-
Yo soy el maestro de la realeza,
y sólo enseño los secretos del arco al hijo del rey. Ahora vete de mi lado vasalla.
La niña, sin perder su entusiasmo ni la
admiración que sentía hacia el célebre maestro, se marcha a su casa determinada a ser su alumno y aprender de él.
El tiempo pasó, y llegó la competencia de
arco que desde antaño se venía celebrando cada diez años.
Al evento llegaban arqueros de todos los
rincones del reino, incluso hasta de tierras extrajeras venían. Todos atraídos
y ávidos por una sola cosa, llevarse el premio ganador: cien lingotes de oro grabados
con las insignias del rey y, entregados por su mismísima majestad.
Con miles de participantes la competencia
duró meses. Las semanas pasaron, y uno por uno se fueron eliminando los arqueros
hasta quedar los dos mejores.
En el último día de verano se dieron a
conocer los dos finalistas. Uno de ellos era el hijo del rey, y el otro, una joven desconocida de la misma edad del príncipe.
Para la prueba final, que consistía en un
recorrido improbable entre árboles y un denso sotobosque hasta alcanzar una diana
oculta a la vista y, la cual se mecía con el viento colgada de una liana, estaban presentes el rey y todo su séquito.
Entre la comitiva real se encontraba el maestro, altivo por la destreza de su aprendiz. Toda la corte aguardaba con ansias para completar las formalidades de la competencia y poder celebrar la victoria de su pupilo.
Entre la comitiva real se encontraba el maestro, altivo por la destreza de su aprendiz. Toda la corte aguardaba con ansias para completar las formalidades de la competencia y poder celebrar la victoria de su pupilo.
Llegó la hora. Ambos arqueros, con los
ojos vendados como lo requería la prueba final, estaban en sus posiciones. El
juez de marca hizo sonar su cuerno, y las dos flechas salieron volando.
Ambas flechas danzaban juntas en el aire, esquivando sinuosamente los arboles y las enredaderas. La audiencia entera estaba perpleja,
y el jactancioso maestro se fue poniendo pálido bajo la mirada furiosa del rey.
Ante el asombro de todos y, a tan sólo
metros de la diana, en una maniobra
insólita la flecha de la joven desconocida atraviesa la del príncipe, destrozándola
en mil pedazos y dando en el blanco.
El rey salta impetuoso de su trono, a la
vez que el maestro colérico e incrédulo interroga a la joven ganadora.
-
¿Quién eres, y quién te ha
enseñado mis trucos y secretos?
La joven respetuosamente responde:
-
Ud.
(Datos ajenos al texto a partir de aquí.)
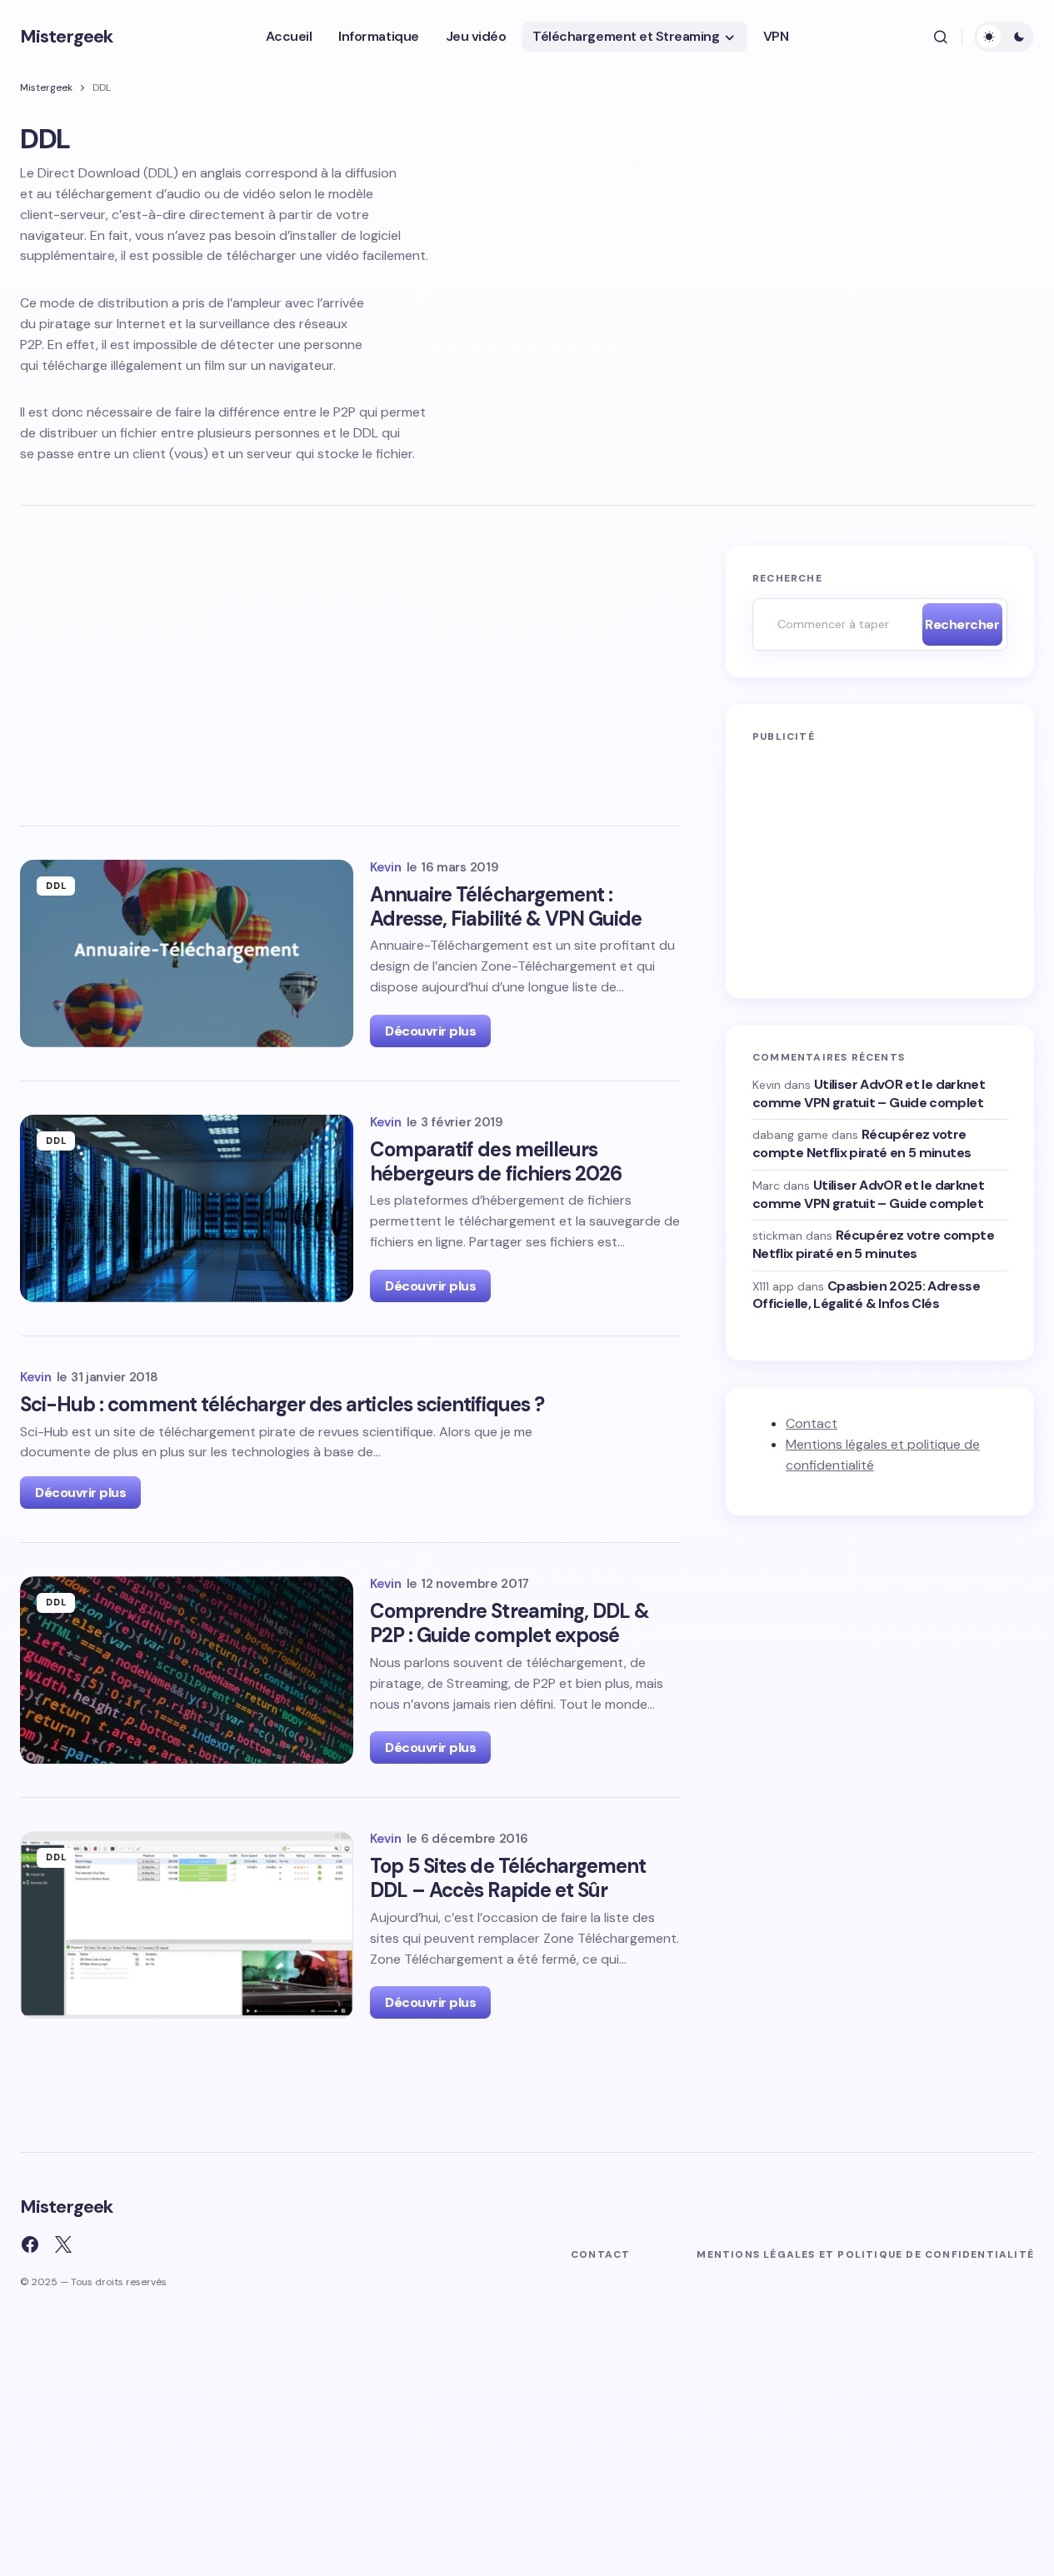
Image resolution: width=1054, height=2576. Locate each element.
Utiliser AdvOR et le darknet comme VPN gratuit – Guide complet (868, 1093)
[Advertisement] (350, 669)
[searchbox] (833, 624)
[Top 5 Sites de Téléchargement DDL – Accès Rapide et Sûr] (186, 1925)
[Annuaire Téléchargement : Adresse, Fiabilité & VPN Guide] (186, 953)
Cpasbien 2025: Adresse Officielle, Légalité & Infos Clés (866, 1294)
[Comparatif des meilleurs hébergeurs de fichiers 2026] (186, 1208)
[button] (940, 36)
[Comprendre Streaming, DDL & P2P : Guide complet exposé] (186, 1670)
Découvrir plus (430, 1031)
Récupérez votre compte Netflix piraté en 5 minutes (861, 1143)
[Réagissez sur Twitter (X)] (63, 2244)
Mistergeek (66, 36)
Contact (811, 1422)
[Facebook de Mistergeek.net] (30, 2244)
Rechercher (962, 624)
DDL (56, 885)
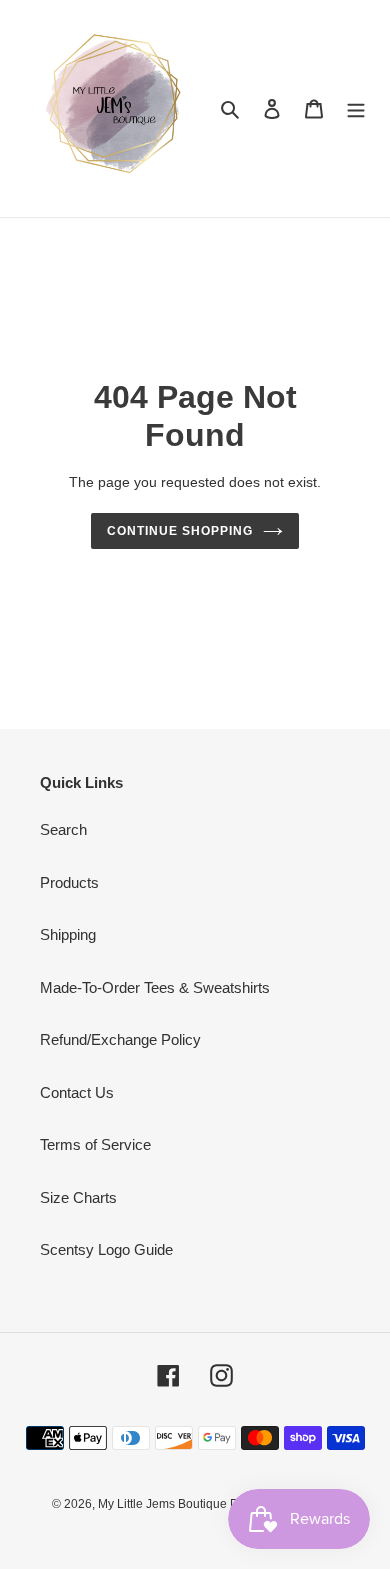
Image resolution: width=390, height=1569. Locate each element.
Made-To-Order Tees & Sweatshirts (155, 987)
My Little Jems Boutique (164, 1504)
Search (63, 829)
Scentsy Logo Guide (106, 1249)
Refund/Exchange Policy (120, 1039)
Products (69, 882)
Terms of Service (95, 1144)
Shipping (68, 934)
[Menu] (356, 108)
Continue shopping (180, 531)
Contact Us (77, 1092)
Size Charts (78, 1197)
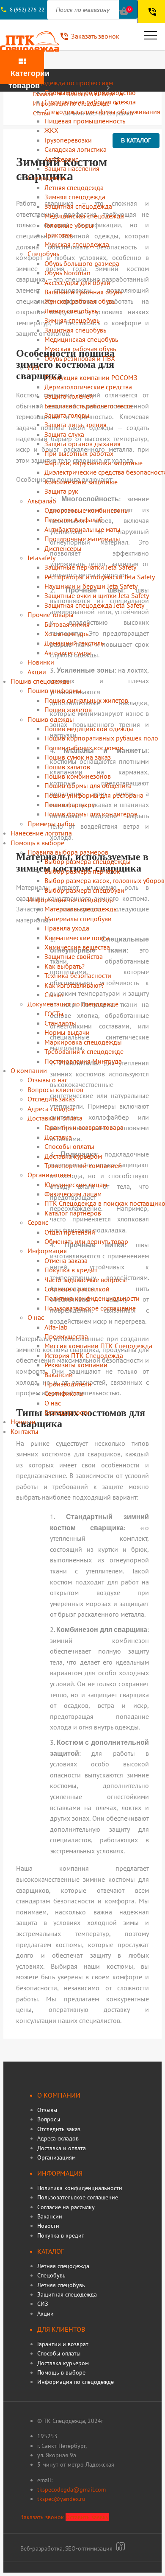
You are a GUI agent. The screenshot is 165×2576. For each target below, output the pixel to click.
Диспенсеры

Señor. Llevo diez años
estudiando bajo su generosa tutela.
El rey lleno de ira por la respuesta de la joven, desenfunda su espada y la lleva al cuello del maestro. La guardia real
lo arrodillan ante su majestad y éste le exige una aclaratoria.
-
¿Explícame por qué me has
traicionado a mi y a mi familia, humillando a mi hijo enfrente de todos?
-
Su señoría juro que nunca he
visto a esta plebeya en mi vida, y que jamás ha sido mi alumna. Sólo al príncipe le he
enseñado mis secretos.
La joven viendo el peligro de
la situación, interviene a fin de calmar el ambiente.
-
Su majestad permítame
explicarle:
Cuando tenía apenas
cinco años vi al maestro en el mercado de mi aldea. Su fama era legendaria, y
yo siendo desde pequeña una amante del tiro con arco, me armé de valor y le pedí
que me enseñara, naturalmente el se negó.
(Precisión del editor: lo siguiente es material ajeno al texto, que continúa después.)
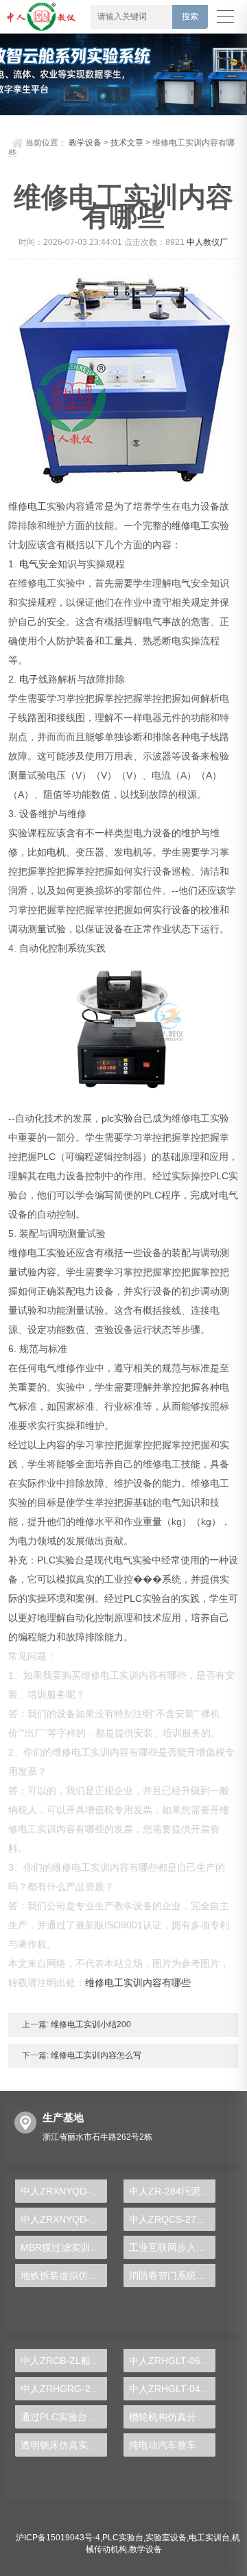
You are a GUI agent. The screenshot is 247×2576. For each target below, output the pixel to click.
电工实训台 (209, 2537)
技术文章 (126, 142)
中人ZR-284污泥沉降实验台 (172, 2191)
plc (108, 1118)
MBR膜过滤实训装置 (64, 2247)
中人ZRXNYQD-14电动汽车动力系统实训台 (64, 2219)
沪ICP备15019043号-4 (58, 2537)
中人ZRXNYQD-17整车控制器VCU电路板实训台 (64, 2191)
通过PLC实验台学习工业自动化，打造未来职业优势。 (64, 2416)
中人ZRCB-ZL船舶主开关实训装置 (64, 2360)
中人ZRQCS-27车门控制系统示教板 (172, 2219)
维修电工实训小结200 (90, 2024)
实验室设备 (166, 2537)
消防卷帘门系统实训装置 (172, 2275)
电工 (37, 506)
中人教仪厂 (207, 242)
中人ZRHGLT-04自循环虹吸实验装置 (172, 2388)
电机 (56, 852)
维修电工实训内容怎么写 (95, 2055)
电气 (28, 563)
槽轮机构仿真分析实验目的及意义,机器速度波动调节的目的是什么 (172, 2416)
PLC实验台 (122, 2537)
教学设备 (85, 142)
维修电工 (191, 525)
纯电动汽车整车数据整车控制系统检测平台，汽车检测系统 (172, 2444)
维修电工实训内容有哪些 (138, 1982)
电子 (28, 679)
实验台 (128, 1118)
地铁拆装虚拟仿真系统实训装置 (64, 2275)
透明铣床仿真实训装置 (64, 2444)
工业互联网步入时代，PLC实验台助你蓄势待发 (172, 2247)
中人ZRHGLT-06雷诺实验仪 (172, 2360)
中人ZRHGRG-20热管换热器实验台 (64, 2388)
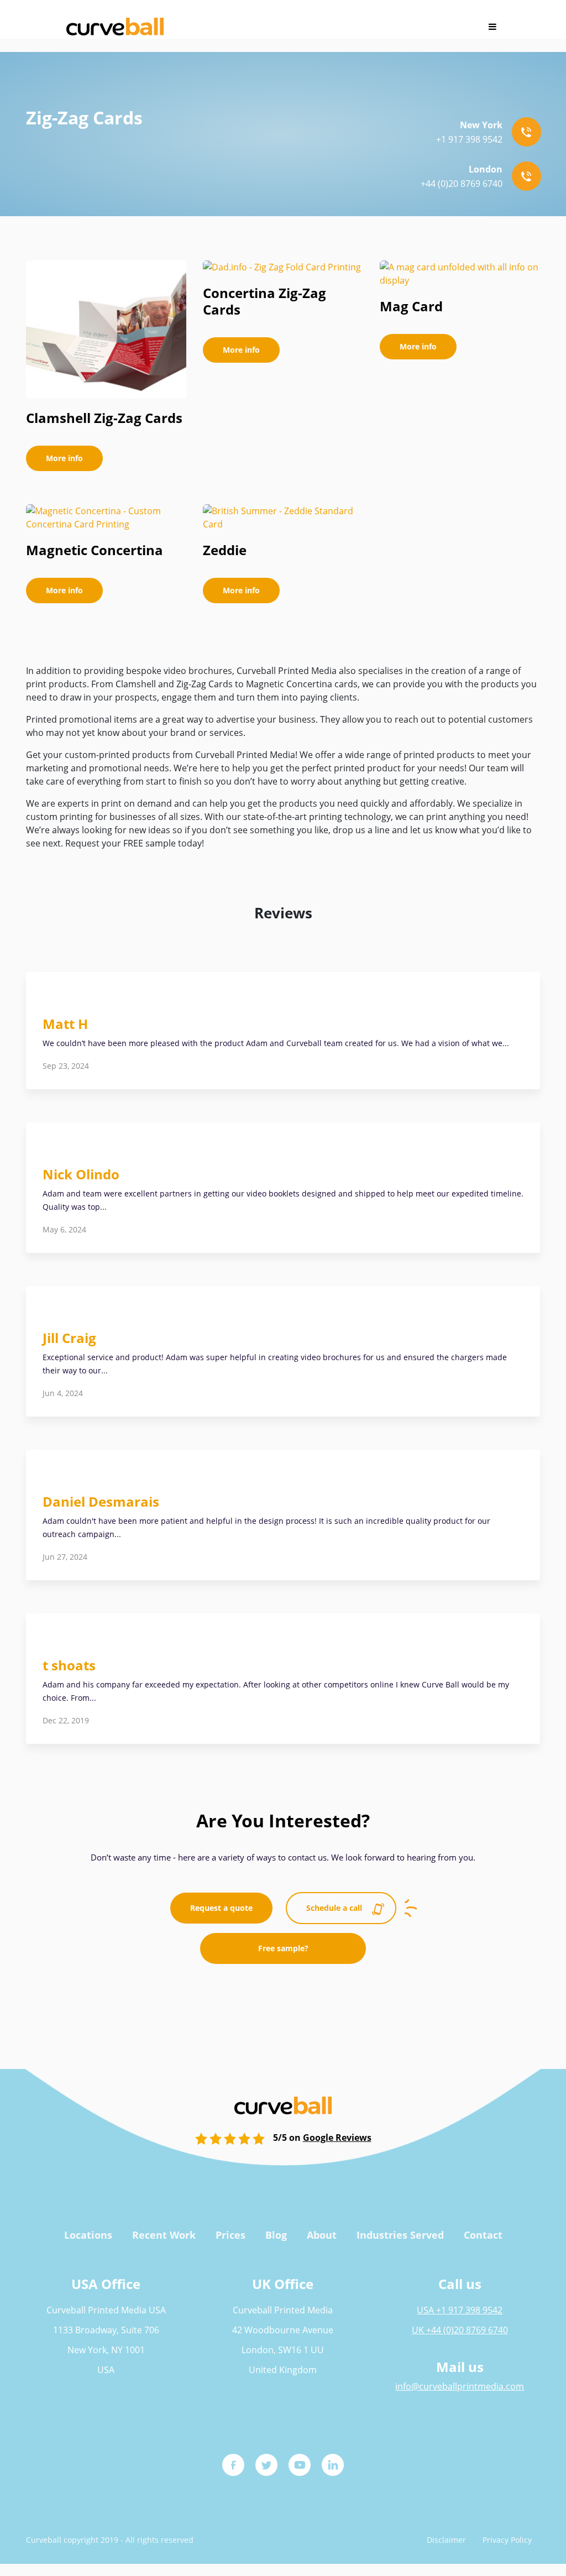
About (322, 2234)
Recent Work (164, 2234)
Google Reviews (337, 2137)
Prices (230, 2234)
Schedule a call (334, 1908)
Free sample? (283, 1948)
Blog (276, 2234)
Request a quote (221, 1908)
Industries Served (400, 2234)
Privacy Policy (507, 2540)
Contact (483, 2234)
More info (64, 458)
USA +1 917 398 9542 (459, 2310)
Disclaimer (446, 2540)
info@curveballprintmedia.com (459, 2386)
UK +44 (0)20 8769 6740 (460, 2330)
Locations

Pero esa tarde al llegar a
mi casa, construí un altar en su nombre, y con barro esculpí una estatua a su
imagen. Cada día por los próximos diez años le llevaba ofrendas: trigo, flores, y agua y, le pedía que me guiara en mi práctica y me revelara los secretos de
su arte.
Dicho esto, la joven mira al rey directo a los ojos.
-
El no le miente ni yo
tampoco. La verdad es esquiva, y ante la luz todos somos sombras.
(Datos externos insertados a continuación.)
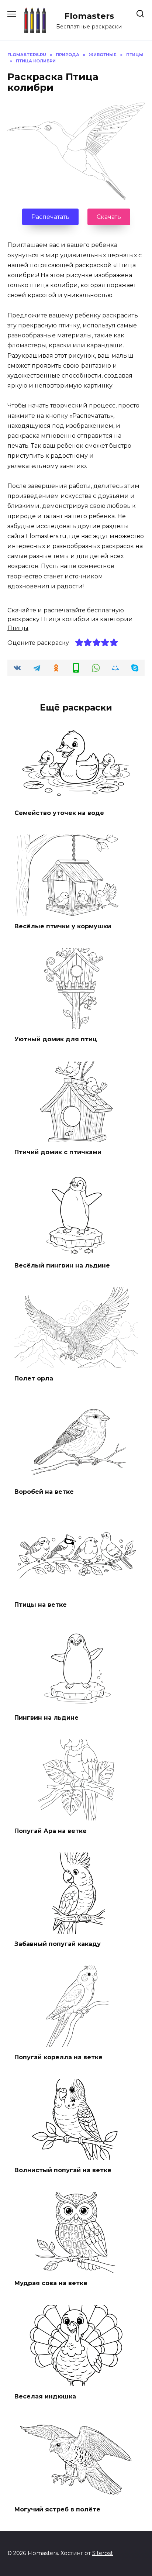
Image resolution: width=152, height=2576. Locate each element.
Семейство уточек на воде (59, 812)
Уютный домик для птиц (55, 1039)
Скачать (109, 216)
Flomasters (89, 16)
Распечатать (50, 216)
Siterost (102, 2553)
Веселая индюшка (45, 2396)
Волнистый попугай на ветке (62, 2170)
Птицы (17, 628)
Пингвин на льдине (46, 1717)
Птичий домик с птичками (57, 1152)
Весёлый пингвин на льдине (62, 1265)
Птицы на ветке (40, 1604)
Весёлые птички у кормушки (62, 925)
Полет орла (33, 1378)
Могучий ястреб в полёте (57, 2509)
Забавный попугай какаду (57, 1943)
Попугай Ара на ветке (50, 1830)
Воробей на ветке (44, 1491)
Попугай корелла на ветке (58, 2056)
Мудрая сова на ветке (50, 2283)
El monarca bajó su espada. El príncipe
abrazo a su contrincante. El maestro con la bendición del soberano, anunció la
apertura de su nueva escuela gratuita para todos los aficionados al tiro con
arco. Y el pueblo celebró el fin de una tradición secreta bailando y cantando
durante nueve días... el conocimiento no tiene dueño.